Begin SUPPLIED RECORDS
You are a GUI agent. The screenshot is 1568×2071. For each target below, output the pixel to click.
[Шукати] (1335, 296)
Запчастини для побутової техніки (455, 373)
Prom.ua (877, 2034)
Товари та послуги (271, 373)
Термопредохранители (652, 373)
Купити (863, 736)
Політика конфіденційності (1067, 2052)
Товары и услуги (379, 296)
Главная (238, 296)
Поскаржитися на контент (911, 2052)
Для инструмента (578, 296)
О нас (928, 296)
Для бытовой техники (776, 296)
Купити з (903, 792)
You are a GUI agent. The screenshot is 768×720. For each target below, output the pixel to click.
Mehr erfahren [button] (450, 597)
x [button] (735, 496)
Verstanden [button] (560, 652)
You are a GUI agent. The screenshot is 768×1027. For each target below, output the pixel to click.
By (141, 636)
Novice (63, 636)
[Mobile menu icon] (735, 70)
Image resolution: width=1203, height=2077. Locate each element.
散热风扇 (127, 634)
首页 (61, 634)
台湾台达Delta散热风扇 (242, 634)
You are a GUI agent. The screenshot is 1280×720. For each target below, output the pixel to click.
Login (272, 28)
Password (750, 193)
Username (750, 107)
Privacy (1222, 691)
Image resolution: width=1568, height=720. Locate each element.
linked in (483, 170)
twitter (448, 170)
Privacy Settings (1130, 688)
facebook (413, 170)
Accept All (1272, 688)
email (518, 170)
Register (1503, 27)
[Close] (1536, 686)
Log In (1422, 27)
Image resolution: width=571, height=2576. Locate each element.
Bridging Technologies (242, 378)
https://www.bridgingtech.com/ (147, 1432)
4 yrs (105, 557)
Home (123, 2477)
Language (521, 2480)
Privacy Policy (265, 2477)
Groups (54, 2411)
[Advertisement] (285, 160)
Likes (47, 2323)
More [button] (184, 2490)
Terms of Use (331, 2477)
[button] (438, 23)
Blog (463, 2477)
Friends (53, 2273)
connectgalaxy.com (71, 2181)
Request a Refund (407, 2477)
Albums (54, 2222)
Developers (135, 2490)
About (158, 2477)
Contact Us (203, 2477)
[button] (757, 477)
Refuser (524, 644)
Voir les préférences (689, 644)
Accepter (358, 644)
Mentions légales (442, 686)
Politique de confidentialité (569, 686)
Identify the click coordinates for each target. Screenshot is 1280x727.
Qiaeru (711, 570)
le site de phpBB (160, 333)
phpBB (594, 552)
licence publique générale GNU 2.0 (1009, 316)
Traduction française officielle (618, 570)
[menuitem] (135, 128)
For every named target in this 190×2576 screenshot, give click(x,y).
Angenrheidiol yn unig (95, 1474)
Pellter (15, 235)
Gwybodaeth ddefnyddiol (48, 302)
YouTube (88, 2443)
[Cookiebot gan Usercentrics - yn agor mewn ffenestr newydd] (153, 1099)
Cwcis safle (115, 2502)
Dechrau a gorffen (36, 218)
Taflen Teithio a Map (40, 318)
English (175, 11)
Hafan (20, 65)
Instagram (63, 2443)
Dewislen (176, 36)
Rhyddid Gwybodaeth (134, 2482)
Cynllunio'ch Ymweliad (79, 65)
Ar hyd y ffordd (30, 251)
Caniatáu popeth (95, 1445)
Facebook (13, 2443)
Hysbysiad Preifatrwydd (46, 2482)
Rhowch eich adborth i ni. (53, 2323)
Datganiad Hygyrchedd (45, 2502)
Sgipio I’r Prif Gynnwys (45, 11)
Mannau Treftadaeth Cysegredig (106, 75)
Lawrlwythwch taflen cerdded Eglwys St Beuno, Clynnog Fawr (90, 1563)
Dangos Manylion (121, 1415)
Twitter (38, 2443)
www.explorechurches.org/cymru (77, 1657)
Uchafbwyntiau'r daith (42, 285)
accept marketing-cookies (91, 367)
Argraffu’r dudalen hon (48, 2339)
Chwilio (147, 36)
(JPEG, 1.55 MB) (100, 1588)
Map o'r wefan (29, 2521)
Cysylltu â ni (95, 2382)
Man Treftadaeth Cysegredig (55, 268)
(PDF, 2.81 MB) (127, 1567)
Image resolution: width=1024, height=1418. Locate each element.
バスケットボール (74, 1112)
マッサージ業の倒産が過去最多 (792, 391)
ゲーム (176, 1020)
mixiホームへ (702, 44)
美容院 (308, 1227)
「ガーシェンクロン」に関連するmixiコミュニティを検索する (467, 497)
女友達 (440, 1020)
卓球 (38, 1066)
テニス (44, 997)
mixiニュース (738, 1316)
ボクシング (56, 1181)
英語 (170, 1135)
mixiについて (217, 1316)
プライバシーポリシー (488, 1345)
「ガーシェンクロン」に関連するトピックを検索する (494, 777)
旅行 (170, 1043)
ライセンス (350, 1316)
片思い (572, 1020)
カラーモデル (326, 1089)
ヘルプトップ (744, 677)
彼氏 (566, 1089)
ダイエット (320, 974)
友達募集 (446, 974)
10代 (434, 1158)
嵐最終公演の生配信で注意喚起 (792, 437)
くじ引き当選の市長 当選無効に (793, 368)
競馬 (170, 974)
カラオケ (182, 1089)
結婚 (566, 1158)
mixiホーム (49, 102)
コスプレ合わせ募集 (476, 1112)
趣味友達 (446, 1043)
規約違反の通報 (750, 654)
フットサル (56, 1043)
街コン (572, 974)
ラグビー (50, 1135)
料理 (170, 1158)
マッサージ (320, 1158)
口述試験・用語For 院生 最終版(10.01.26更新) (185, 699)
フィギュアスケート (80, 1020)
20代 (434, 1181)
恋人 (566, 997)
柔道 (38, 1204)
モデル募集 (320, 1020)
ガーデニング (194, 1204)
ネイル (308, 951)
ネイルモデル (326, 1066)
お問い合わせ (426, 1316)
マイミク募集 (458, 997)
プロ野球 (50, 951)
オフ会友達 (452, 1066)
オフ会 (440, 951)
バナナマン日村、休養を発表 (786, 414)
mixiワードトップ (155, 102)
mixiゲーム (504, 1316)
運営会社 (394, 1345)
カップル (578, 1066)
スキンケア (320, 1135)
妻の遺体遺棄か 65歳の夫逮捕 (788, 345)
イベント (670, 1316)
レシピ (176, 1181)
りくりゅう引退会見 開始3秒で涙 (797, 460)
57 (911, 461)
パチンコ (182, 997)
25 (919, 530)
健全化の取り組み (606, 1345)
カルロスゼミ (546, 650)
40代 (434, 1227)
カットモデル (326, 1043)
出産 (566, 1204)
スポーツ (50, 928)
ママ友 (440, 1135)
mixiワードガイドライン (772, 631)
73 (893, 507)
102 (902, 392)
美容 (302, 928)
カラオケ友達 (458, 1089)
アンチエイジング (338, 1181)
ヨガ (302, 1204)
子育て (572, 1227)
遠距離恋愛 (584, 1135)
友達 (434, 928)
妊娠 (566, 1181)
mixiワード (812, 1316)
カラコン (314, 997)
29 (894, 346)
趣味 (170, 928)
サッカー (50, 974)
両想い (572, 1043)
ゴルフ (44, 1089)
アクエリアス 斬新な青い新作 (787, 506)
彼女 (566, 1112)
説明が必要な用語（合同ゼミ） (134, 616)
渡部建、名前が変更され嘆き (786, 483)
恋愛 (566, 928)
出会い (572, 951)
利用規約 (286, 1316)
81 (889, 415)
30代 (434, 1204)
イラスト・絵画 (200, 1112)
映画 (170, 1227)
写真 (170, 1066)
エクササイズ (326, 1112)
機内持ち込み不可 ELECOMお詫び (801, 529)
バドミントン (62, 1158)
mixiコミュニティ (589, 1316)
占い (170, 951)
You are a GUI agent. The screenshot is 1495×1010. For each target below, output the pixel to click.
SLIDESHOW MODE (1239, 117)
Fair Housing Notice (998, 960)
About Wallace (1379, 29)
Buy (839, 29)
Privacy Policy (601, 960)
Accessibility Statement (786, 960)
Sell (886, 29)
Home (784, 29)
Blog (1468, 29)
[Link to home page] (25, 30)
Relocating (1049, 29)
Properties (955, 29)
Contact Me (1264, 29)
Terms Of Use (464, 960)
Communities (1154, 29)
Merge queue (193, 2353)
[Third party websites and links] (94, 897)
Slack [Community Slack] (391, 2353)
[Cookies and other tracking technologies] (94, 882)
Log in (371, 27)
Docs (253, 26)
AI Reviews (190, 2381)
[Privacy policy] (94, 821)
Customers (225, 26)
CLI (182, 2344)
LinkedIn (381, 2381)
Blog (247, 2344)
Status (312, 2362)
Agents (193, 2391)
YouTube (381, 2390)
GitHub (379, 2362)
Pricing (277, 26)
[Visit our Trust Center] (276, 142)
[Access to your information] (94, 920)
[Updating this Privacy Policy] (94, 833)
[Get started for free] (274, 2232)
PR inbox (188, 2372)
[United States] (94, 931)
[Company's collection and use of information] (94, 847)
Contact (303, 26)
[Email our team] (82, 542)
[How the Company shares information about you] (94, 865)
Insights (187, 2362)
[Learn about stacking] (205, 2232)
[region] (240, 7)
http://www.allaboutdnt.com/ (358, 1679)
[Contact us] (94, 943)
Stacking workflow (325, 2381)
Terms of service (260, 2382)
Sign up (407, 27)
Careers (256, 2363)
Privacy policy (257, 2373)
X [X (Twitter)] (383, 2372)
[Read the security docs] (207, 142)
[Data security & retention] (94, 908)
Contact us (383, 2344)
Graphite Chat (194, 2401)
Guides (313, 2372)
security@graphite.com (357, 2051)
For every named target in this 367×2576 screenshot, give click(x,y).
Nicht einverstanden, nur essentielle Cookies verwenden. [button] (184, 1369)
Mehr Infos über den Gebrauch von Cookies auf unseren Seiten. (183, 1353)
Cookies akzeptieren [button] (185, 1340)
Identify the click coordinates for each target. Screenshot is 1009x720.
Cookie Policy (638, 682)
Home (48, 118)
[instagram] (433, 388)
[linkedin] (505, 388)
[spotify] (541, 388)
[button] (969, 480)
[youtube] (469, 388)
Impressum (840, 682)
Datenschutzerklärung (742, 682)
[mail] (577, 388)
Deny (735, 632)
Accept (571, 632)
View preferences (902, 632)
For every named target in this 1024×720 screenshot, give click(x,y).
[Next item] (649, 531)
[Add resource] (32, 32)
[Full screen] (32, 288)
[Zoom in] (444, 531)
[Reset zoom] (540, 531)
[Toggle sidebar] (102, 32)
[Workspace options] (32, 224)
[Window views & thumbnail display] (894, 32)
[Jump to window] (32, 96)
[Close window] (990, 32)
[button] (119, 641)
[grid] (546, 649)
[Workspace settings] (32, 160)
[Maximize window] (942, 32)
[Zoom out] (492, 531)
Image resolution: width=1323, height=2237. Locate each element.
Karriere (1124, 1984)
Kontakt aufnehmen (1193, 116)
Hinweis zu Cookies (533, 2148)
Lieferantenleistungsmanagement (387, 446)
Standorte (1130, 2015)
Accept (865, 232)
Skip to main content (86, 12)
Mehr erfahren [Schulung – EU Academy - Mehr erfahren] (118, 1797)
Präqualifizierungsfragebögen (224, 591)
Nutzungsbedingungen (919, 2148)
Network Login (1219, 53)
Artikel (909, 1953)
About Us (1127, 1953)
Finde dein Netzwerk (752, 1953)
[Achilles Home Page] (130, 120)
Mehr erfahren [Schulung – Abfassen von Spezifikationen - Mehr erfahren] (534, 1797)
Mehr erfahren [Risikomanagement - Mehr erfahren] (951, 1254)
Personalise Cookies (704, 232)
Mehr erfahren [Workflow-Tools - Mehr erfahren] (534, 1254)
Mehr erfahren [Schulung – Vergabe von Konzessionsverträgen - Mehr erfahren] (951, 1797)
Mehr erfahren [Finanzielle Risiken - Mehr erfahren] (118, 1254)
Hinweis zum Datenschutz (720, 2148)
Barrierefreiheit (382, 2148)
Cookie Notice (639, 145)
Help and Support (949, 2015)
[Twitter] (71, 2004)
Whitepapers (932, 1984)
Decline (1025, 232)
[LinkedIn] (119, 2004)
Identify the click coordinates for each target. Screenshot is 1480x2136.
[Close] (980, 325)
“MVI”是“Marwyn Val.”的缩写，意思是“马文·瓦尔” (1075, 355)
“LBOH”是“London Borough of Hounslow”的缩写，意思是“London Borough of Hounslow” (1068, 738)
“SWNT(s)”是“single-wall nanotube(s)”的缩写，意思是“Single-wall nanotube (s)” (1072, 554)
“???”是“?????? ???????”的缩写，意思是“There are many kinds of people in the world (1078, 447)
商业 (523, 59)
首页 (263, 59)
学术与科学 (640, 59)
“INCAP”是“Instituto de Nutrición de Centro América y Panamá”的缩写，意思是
End SUPPLIED RECORDS
▸ TO BE DONE:
Lay out the rows from the first one through the line containing "[Mobile menu icon] (735, 70)", both included, as a JSON list of strings with one string per line and blank lines omitted.

▸ RESPONSE TO THIS TASK:
[
  "You are a GUI agent. The screenshot is 1568×2071. For each target below, output the pixel to click.",
  "[Шукати] (1335, 296)",
  "Запчастини для побутової техніки (455, 373)",
  "Prom.ua (877, 2034)",
  "Товари та послуги (271, 373)",
  "Термопредохранители (652, 373)",
  "Купити (863, 736)",
  "Політика конфіденційності (1067, 2052)",
  "Товары и услуги (379, 296)",
  "Главная (238, 296)",
  "Поскаржитися на контент (911, 2052)",
  "Для инструмента (578, 296)",
  "О нас (928, 296)",
  "Для бытовой техники (776, 296)",
  "Купити з (903, 792)",
  "You are a GUI agent. The screenshot is 768×720. For each target below, output the pixel to click.",
  "Mehr erfahren [button] (450, 597)",
  "x [button] (735, 496)",
  "Verstanden [button] (560, 652)",
  "You are a GUI agent. The screenshot is 768×1027. For each target below, output the pixel to click.",
  "By (141, 636)",
  "Novice (63, 636)",
  "[Mobile menu icon] (735, 70)"
]